Keywords

BlogAfrica

Info Tech, Politics

I’ve long been reading the multilingual blog, Blogalization, so I was very interested to read this article by one of its founders, Ethan Zuckerman, discussing the role of blogging in the developing world:

When journalists don’t cover parts of the globe, webloggers are like an amplifier without a guitar — they have no signal to reinforce. There aren’t enough bloggers in eastern Congo to give us a sense for what’s really going on, nor will there be for many years to come. None but the largest news agencies are able to pay the travel costs and insurance for reporters to cover these stories. Most choose not to cover a conflict that’s bloody, dangerous, difficult to summarize in a soundbite and unknown to most of their readers or viewers. The net result — we simply don’t have information about many parts of the globe relevant to world debate.

BlogAfrica, also started by Zuckerman, goes a long way to filling in one of the biggest holes in international media coverage. In the U.S. you only hear about Africa when there is famine or genocide, the rest of the time Africa doesn’t matter.

In Zuckerman’s article he has some interesting things to say about a whole bunch of issues, including the small number of people with internet access in Africa:

The small size of this community is not a reason to dismiss it. All new technologies get used first by a band of early adopters before reaching the mainstream.

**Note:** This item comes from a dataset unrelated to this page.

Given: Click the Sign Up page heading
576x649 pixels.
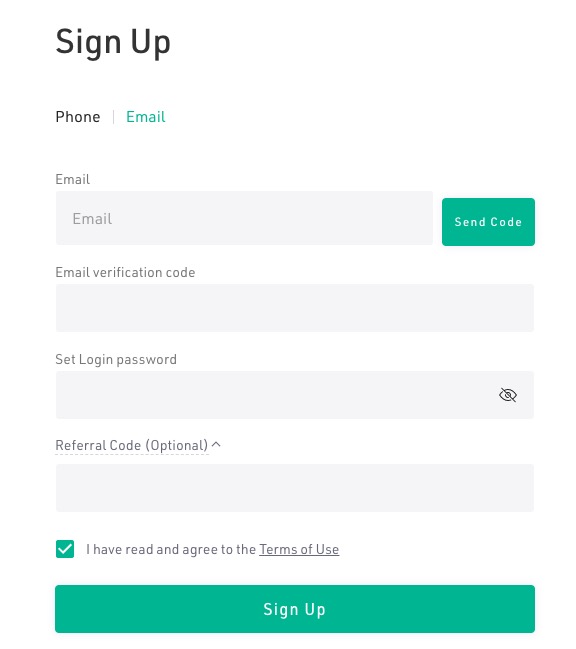Looking at the screenshot, I should point(113,42).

If these early adopters realize they’re not representative of the wider world and work to bring others into the fray, there’s a chance these technologies will evolve in a way that’s inclusive. If that group forgets that they’re outliers in terms of larger society and fails to include others in the shaping of these technologies, it’s unlikely that these tools will be useful to the wider world…

Zuckerman has a long history of working on these issues, as he is also one of the founders of Geekcorps, a US-based, non-profit organization that places international technical volunteers in developing nations.”